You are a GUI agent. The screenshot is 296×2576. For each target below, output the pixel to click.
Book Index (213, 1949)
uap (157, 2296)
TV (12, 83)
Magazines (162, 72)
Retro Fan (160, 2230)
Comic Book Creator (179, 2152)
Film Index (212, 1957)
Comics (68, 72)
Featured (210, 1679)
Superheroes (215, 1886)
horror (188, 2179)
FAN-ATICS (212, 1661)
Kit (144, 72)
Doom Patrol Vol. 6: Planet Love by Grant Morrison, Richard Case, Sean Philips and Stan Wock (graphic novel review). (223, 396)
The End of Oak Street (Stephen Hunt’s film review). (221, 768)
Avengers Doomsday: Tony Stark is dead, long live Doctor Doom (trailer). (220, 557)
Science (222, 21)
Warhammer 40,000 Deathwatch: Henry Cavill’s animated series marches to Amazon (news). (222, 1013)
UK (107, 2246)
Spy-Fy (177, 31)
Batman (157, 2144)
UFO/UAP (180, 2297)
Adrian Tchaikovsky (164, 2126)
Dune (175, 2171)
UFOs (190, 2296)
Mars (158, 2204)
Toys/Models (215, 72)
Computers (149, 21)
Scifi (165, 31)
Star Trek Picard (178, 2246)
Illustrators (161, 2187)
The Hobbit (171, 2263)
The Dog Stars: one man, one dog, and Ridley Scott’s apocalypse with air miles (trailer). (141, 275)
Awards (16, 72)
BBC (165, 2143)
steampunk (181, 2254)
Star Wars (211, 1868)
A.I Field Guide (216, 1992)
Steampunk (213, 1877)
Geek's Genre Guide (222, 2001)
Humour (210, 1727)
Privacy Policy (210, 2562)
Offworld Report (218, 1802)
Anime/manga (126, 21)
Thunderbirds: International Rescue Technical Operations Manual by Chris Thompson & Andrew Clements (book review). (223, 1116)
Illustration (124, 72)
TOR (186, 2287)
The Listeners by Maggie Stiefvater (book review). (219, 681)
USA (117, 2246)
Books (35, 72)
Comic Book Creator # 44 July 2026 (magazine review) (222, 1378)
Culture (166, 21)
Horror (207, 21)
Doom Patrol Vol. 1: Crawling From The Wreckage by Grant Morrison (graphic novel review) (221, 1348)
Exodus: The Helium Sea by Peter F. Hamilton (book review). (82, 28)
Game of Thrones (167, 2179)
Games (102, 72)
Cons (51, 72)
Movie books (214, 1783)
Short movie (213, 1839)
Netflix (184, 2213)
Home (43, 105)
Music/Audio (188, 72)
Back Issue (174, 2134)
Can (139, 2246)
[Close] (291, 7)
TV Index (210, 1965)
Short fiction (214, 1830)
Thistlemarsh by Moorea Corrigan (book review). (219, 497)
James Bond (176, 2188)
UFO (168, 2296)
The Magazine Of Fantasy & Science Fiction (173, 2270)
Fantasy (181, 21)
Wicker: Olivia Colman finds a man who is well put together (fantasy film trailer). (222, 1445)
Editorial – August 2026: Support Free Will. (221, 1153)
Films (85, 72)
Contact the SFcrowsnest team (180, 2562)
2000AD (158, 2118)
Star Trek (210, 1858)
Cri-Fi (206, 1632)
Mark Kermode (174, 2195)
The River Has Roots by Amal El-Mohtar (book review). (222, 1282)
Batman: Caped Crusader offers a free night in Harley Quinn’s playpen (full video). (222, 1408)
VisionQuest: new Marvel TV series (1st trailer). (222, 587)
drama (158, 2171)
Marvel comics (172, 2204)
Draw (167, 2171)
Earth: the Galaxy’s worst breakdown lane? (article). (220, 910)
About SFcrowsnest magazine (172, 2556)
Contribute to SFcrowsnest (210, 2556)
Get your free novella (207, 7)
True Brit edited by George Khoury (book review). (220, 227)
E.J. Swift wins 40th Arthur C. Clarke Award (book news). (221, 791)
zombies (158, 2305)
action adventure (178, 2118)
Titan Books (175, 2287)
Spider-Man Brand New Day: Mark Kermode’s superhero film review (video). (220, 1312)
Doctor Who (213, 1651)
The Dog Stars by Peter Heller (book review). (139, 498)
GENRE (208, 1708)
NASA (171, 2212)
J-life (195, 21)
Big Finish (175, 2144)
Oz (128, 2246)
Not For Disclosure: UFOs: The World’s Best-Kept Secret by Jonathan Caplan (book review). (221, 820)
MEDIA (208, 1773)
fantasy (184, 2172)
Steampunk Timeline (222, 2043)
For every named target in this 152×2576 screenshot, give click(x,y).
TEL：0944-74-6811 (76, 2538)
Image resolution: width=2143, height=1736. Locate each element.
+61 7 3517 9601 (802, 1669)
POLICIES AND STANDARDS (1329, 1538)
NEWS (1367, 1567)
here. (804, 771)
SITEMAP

*****

Would you print exactly and only the lines of the material above that run from the line with "Anime/manga (126, 21)" through the line with "Exodus: The Helium", both included?

Anime/manga (126, 21)
Thunderbirds: International Rescue Technical Operations Manual by Chris Thompson & Andrew Clements (book review). (223, 1116)
Illustration (124, 72)
TOR (186, 2287)
The Listeners by Maggie Stiefvater (book review). (219, 681)
USA (117, 2246)
Books (35, 72)
Comic Book Creator # 44 July 2026 (magazine review) (222, 1378)
Culture (166, 21)
Horror (207, 21)
Doom Patrol Vol. 1: Crawling From The Wreckage by Grant Morrison (graphic novel review) (221, 1348)
Exodus: The Helium Sea by Peter F. Hamilton (book review). (82, 28)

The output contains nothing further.